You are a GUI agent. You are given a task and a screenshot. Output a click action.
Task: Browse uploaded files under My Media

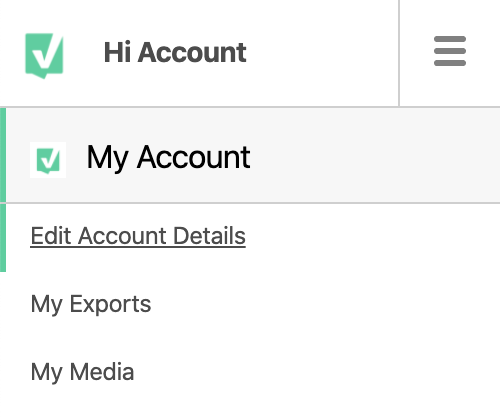point(82,372)
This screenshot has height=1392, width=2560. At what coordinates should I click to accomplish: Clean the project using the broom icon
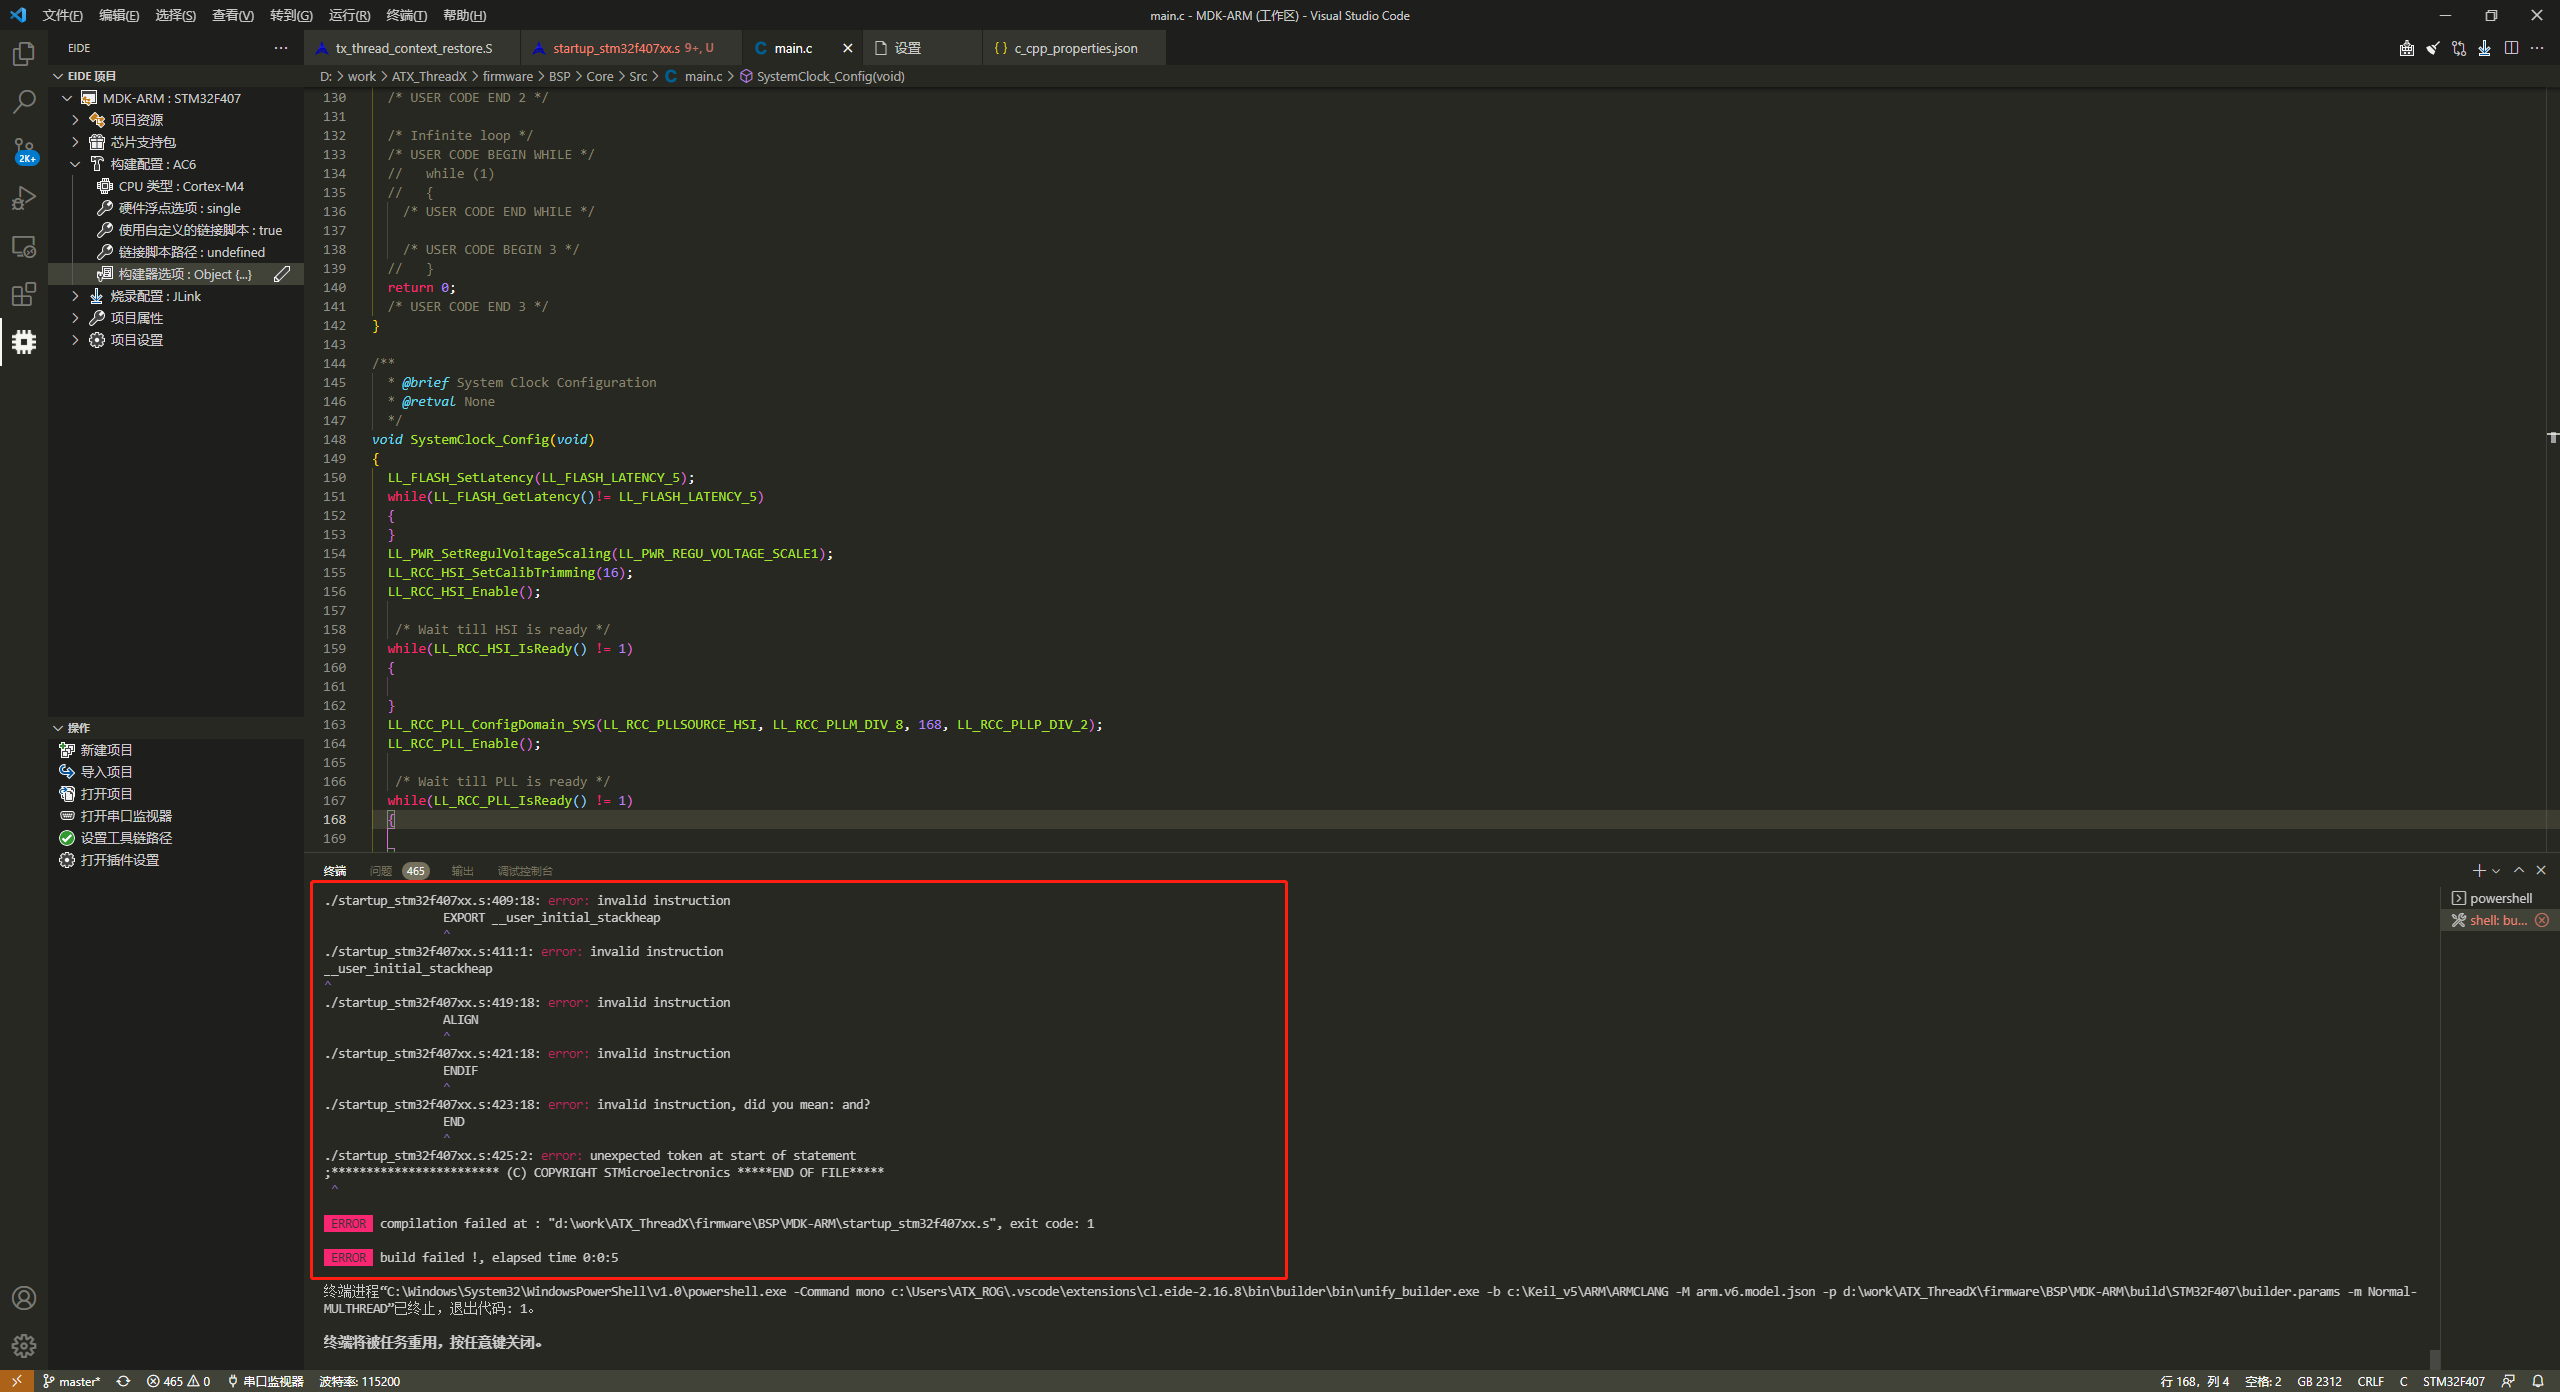2432,48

#### GIVEN REQUEST:
Copy both entries above word for word, leaving out the pictures.

#### ANSWER TO THIS TASK:
You are a GUI agent. You are given a task and a screenshot. Output a click action.
Task: Browse uploaded files under My Media

point(82,372)
This screenshot has height=1392, width=2560. At what coordinates should I click to accomplish: Clean the project using the broom icon
2432,48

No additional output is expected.